Latte di riso una valida alternativa al latte vaccino, anche per i bambini

Siamo onnivori, e il latte fa parte della dieta di moltissime persone, bambini, adulti, anziani. Ma non a tutti è dato di poterne far uso sia a causa delle sempre più frequenti intolleranze, sia perchè nel caso di chi segue una dieta vegana, vi ha rinunciato.
Allora come si può colmare la lacuna? La natura ci offre la soluzione, come sempre del resto, offrendoci come sostituto il latte di riso.

Il latte di riso si ricava appunto, dall’omonimo cereale: i chicchi vengono messi ammollo in acqua e quindi processati e fermentati, fino a raggiungere una bevanda dalla consistenza identica a quella del latte di mucca. In commercio, oltre alla versione di base, esistono poi varianti arricchite di vitamina B12, vitamina D, calcio e altri minerali, per non perdere le peculiari caratteristiche nutrizionali del latte vaccino.

I suoi usi sono davvero molti, può essere sostituito in qualsiasi ricetta che preveda il ricorso al latte animale, per non parlare delle innumerevoli proprietà benefiche. Innanzitutto, è la soluzione di preferenza per chi ha sviluppato un’intolleranza al lattosio, perché ovviamente non lo contiene. Inoltre, è particolarmente indicato per tutti coloro che soffrono di allergie alimentari varie e, quindi, devono fare particolare attenzione a ciò che viene ingerito: il potenziale allergenico del prodotto, ad eccezione di pregresse intolleranze al riso, è praticamente nullo.

Ma non è tutto: essendo un ritrovato di origine vegetale, il latte di riso è privo di grassi e di colesterolo a tutto vantaggio dell’apparato cardiocircolatorio. Per questo è molto utile nella dieta di chi è in sovrappeso, per chi ha situazioni pregresse di vene e arterie semi-otturate e per chi è in convalescenza dopo un infarto, l’applicazione di un bypass o di uno stent per il ripristino delle funzioni venose e arteriose. Oltre a questi irrinunciabili utilizzi, il latte di riso è consigliato anche nelle diete dimagranti dato il basso impatto calorico, non solo come bevanda, ma anche come ingrediente per primi piatti e dolci, leggeri ma gustosi.

Non mancano, ovviamente, gli effetti positivi sul transito intestinale. Il latte di riso è infatti un naturale regolatore della mobilità del colon e per questo può essere assunto sia in caso di stitichezza che di diarrea, oltre da chi è affetto dalla sindrome del colon irritabile. Inoltre, il suo basso impatto sulla digestione lo rende una soluzione di preferenza per i celiaci e per chi, per intolleranze già note, non può far ricorso al latte di soia oppure a quello di mandorla.

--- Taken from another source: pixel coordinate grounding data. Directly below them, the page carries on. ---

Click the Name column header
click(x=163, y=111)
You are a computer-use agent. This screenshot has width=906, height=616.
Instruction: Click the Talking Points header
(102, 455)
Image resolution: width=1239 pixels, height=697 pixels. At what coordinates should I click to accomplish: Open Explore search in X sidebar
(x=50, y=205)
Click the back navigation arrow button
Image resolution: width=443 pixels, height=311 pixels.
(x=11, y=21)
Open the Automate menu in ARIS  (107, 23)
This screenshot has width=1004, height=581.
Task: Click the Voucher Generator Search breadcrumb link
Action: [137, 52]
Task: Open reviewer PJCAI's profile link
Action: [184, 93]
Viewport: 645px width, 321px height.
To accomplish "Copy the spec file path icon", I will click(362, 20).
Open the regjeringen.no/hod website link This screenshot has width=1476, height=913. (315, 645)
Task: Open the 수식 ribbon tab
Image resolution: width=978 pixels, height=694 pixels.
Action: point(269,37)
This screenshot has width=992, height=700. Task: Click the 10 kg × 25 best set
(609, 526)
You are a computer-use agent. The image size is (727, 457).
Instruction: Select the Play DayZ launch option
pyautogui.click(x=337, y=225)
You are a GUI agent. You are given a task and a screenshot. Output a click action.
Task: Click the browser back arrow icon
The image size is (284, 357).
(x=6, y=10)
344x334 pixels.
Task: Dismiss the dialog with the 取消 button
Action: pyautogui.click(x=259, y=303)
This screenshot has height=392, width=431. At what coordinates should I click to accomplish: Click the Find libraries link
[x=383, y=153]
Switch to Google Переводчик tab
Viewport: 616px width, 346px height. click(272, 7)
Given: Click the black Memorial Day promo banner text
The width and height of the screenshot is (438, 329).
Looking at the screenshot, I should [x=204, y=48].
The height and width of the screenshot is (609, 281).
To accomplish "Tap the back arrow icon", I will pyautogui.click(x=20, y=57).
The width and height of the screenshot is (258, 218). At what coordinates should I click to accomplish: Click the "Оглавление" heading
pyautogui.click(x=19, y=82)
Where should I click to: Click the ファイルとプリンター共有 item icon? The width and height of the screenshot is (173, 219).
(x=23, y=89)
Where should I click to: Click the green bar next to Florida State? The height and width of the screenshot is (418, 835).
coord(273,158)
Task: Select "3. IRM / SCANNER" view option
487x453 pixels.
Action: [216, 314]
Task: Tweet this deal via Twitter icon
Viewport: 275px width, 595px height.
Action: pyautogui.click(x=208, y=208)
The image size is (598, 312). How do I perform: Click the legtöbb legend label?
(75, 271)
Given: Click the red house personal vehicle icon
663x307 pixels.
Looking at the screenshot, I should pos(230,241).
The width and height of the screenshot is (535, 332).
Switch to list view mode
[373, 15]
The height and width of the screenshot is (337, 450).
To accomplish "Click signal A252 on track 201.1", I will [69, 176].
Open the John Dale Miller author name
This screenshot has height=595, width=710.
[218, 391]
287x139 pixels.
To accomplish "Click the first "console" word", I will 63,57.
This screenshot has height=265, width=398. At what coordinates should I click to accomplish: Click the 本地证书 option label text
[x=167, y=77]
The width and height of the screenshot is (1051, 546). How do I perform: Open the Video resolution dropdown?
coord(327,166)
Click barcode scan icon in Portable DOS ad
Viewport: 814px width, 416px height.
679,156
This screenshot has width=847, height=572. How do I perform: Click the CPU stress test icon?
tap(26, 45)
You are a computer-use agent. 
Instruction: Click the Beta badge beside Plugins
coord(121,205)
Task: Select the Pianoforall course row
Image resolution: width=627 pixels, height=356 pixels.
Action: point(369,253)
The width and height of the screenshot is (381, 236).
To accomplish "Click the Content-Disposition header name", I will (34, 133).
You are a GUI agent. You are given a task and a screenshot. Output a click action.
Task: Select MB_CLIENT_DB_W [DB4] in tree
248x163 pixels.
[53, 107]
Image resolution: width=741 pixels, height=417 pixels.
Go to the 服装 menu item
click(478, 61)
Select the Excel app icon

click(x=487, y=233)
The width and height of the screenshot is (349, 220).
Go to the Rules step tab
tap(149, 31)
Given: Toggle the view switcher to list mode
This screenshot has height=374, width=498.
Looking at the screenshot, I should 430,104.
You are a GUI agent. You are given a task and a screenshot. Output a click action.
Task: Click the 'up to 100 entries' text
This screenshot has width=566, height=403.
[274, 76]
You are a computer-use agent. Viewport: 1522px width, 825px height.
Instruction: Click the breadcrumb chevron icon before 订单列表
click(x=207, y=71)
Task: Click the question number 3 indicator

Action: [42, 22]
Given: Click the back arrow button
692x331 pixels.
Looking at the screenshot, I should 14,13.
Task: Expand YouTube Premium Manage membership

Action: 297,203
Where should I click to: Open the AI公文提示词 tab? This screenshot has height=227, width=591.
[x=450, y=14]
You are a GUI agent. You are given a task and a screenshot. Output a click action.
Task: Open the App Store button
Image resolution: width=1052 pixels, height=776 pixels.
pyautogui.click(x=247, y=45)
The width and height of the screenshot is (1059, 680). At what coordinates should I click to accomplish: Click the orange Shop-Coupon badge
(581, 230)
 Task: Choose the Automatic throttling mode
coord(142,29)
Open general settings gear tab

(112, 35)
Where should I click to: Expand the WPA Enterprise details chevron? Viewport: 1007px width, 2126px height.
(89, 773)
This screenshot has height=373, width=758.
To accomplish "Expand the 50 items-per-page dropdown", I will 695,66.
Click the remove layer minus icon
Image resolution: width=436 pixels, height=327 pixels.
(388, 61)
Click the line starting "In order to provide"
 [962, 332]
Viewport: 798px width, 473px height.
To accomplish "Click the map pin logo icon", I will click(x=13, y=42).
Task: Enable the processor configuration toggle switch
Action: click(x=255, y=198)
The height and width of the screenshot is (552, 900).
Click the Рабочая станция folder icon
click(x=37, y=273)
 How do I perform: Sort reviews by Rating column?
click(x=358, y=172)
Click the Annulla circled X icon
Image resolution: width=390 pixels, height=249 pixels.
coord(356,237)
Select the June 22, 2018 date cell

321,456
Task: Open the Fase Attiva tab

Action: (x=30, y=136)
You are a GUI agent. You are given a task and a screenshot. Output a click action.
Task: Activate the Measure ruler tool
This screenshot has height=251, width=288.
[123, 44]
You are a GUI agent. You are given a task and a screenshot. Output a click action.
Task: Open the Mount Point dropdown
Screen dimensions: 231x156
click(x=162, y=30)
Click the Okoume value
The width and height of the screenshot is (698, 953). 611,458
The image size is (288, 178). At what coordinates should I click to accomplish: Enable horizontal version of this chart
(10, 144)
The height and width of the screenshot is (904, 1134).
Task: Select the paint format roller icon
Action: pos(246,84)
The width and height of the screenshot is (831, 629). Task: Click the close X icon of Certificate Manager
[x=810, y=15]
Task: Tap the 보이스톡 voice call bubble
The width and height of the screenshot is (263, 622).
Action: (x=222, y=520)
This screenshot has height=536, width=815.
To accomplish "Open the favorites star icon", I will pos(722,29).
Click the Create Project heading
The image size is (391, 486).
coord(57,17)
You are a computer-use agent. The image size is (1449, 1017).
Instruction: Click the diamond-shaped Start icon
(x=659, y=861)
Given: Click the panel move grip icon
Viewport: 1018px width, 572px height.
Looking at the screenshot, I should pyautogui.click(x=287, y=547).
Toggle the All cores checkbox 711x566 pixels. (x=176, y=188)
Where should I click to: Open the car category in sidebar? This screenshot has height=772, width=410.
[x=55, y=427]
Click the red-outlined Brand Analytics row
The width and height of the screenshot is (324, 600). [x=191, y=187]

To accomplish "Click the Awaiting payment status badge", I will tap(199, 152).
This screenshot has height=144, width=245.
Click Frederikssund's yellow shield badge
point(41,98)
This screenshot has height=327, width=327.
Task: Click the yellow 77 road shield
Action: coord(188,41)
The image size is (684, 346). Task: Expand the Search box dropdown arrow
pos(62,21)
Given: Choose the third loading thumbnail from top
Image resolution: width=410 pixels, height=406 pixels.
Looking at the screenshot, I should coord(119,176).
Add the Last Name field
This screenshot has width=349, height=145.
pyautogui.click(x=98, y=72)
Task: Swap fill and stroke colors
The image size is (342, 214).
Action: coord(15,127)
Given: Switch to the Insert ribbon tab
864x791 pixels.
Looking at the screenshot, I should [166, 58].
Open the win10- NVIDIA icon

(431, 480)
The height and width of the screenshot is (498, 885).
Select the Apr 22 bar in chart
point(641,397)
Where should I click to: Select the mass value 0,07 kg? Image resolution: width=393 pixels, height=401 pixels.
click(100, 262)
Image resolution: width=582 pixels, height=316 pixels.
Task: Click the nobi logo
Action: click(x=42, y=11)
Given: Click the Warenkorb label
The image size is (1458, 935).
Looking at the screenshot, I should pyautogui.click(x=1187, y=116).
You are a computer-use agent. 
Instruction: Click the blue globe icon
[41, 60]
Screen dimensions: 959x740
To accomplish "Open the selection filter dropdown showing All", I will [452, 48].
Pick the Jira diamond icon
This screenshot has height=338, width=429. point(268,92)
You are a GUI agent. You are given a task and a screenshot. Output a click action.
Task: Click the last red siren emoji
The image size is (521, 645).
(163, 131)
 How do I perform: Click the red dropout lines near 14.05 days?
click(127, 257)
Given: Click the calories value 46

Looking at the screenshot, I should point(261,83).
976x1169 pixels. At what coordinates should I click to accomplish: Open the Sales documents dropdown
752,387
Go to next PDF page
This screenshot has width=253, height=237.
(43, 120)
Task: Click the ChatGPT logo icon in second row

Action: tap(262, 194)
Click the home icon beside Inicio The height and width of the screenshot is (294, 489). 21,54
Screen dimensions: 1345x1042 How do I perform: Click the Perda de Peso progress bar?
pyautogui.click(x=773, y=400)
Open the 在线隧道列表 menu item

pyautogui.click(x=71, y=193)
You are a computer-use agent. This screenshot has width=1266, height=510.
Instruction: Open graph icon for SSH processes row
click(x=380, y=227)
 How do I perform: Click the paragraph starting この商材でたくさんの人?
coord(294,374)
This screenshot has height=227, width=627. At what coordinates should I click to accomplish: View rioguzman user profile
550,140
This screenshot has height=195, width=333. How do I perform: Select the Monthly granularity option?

La presenza di zuccheri semplici gli conferisce un’altissima digeribilità e ne garantisce un basso impatto calorico, pur mantenendo un sapore molto gradevole e non così distante dal latte bovino. Le versioni commerciali arricchite di vitamine e calcio, infine, lo rendono un alimento adatto anche ai bambini nella fase della crescita.